I’ll try to stay married and have not-too-infrequent sex. When I exercise, I’ll do High-Intensity Interval Training, alternating between sprinting and walking every minute. I’ll avoid blue light before bedtime.

I’ll follow fitness expert Oscar Wilde’s advice: Be moderate in all things, including moderation. There’s room for immoderation. Celebratory feasts can be healthy, and the occasional triathlon as well.

And I will try to have more days like June 19, the final day of my project, when Julie and I schlep the boys to Brooklyn to see a minor league baseball game featuring our local team, the Cyclones. I’ve walked 8,304 steps so far, many of them to get to the stadium. I’m in the open air, breathing in those phytoncides. I’m getting just a little sun exposure for my vitamin D. I’m watching baseball, which may lower blood pressure.

I’ve done some aerobic activity, including tossing a ball in a booth near the stadium. A radar gun tells you how fast you pitched.

The whole family tried it out.

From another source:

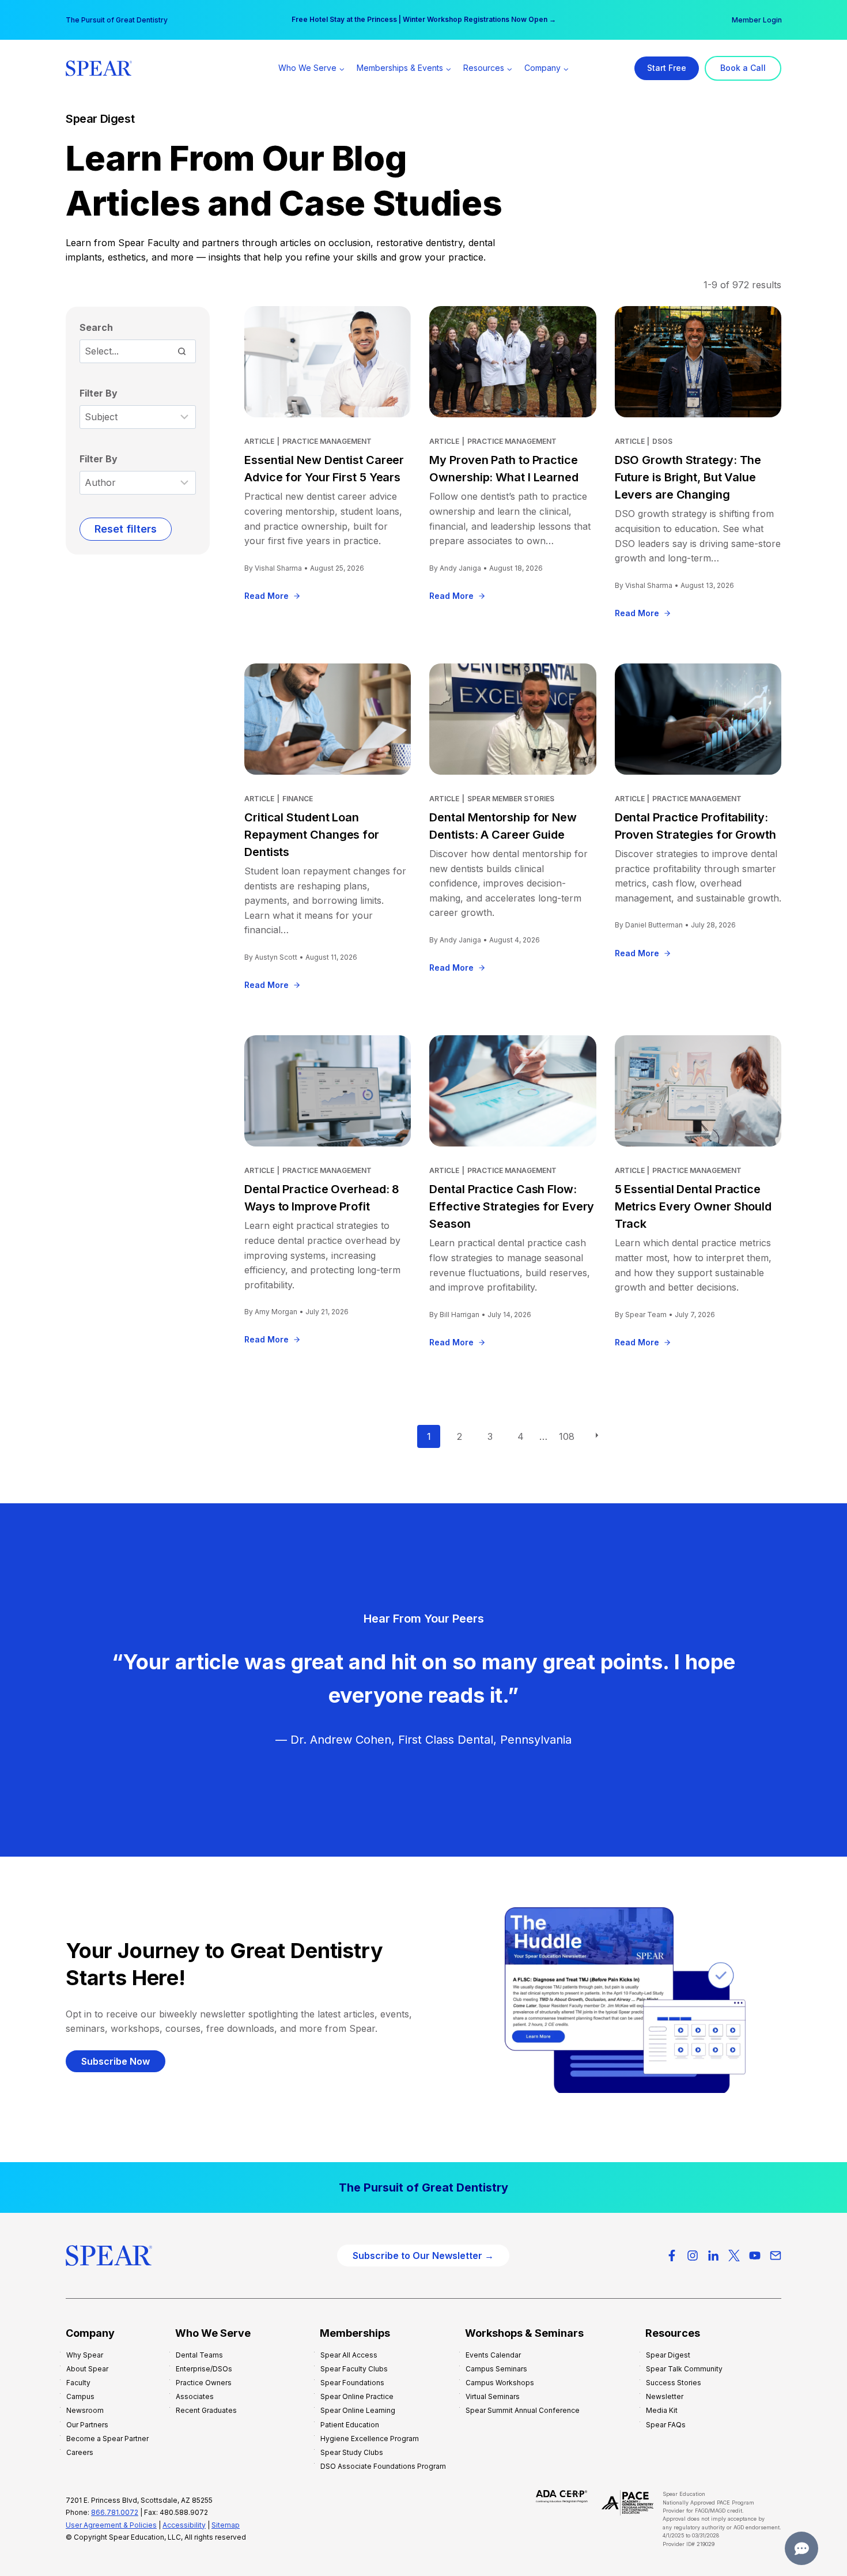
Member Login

The radar malfunctioned when Zane lobbed his ball, and registered that he threw at ninety-four miles per hour. “Get that kid a contract with the Mets!” said the guy running the booth.

And right now I’m walking back to our seats, holding the little hand of my pitching prodigy, his touch suppressing my level of the stress hormone cortisol. Zane’s hand is sticky, since he’s currently at work on his one permitted treat for the day, a stick of blue cotton candy.

“Do you want a taste, Daddy?” he asks. He holds it aloft for me to see, a bright Q-tip of spun sugar.

I hesitate. Yes. I guess I do. Just a taste.